▸ TASK TO CARRY OUT:
Proceed with the Financial Resilience workshop summary by writing what comes after its last line.

▸ DOCUMENT SEGMENT:
───
The “Financial Resilience” research group within the Birmingham Business School hosted a workshop on 6 June 2018 in JG Smith Room 111. We had several speakers presenting on a variety of topics as follows:
Prof. Dr. Abdinardo Moreira Barreto de Oliveira
Universidade Federal do Vale do São Francisco (UNIVASF)
"Weather derivatives for the Brazilian agricultural commodities: a proposal for pricing model and hedging effectiveness"
The aim of this ongoing project is to propose a model for pricing weather derivatives for the Brazilian agricultural commodities, as well as to evaluate its hedging effectiveness. There are at least two reasons that highlight the importance of this project: 1) none of the Brazilian food industries (publicly traded on stock markets or private) makes hedge contracts in order to protect themselves from climate variations, although their financial performance is affected by weather events; 2) the Brazilian Stock Exchange (BM&FBOVESPA) does not offer weather derivatives contracts, as already are offered by the Chicago Mercantile Exchange (CME) in the USA. In order to price weather derivatives (temperature and rainfall), this study proposes to test models based on the standard stochastic Brownian motion with Monte Carlo simulation and models focused on time series analysis. In order to evaluate hedging effectiveness, this study will employ both linear (for futures) and nonlinear (for options) hedging strategies, focused on the Minimum Variance approach. The weather data (temperature and rainfall) will be collected from the Meteorological Database for Teaching and Research (BDMEP), sited in the Brazilian Meteorology Institute (INMET). The annual crop yield will be collected from IBGE Automatic Recovery System (SIDRA), sited in the Brazilian Institute of Geography and Statistics (IBGE).
Keywords: Weather Derivatives. Agriculture. Pricing Models. Hedging Effectiveness.
Lecturer in Financial Economics, Department of Economics, Birmingham Business School
“An Experimental Study on Financial Market Transparency”
───
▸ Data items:

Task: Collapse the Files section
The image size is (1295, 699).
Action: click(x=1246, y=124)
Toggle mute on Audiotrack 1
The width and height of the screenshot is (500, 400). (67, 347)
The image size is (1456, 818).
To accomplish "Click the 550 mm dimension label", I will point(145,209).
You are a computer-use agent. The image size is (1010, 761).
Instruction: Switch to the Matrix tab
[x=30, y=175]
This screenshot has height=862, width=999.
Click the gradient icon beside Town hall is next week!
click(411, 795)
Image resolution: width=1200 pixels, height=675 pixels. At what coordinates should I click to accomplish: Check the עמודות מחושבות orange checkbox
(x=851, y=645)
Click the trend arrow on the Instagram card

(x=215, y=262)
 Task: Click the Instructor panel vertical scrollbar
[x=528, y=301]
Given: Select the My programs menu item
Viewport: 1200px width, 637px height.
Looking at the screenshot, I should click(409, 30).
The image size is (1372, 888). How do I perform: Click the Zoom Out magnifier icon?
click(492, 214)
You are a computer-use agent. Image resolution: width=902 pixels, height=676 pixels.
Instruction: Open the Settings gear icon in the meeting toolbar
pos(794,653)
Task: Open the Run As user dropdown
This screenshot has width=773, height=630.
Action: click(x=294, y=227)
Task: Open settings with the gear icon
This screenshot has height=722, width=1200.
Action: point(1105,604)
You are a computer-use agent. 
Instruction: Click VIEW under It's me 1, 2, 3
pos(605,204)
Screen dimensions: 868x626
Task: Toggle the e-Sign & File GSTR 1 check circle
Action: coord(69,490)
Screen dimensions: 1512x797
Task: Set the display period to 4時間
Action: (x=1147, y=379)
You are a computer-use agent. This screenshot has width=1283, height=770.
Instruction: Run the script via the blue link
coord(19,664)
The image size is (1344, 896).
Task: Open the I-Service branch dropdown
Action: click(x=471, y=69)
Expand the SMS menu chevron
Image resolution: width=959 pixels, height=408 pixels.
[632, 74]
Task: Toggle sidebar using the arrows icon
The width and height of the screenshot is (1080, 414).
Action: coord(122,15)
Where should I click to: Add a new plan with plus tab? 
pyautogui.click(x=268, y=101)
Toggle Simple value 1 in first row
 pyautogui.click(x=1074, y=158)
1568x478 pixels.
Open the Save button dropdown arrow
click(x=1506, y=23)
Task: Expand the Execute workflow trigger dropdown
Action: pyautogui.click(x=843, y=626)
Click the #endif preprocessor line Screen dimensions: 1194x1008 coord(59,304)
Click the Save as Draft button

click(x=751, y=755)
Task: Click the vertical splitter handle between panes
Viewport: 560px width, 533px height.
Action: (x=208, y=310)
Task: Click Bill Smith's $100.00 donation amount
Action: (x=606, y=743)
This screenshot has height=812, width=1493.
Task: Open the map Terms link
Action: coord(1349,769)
───
▸ ANSWER TO THE EXERCISE:
It is common knowledge that the characteristics of a market contribute to its better performance. One of the most important and most controversial aspects of any financial market is transparency. Changing the level of pre-and post-trade transparency may considerably influence information asymmetry in the markets. This may alter the behaviour of market participants substantially and, as a consequence, may equally enhance or harm market liquidity and efficiency. We run an experiment to test these hypotheses.
Keywords: Market Microstructure, Pre-and Post-trade Transparency, Market Liquidity
Teaching Fellow, Department of Finance, Birmingham Business School
“Mining for Signals of Future Consumer Expenditure on Facebook, Twitter and Google Trends”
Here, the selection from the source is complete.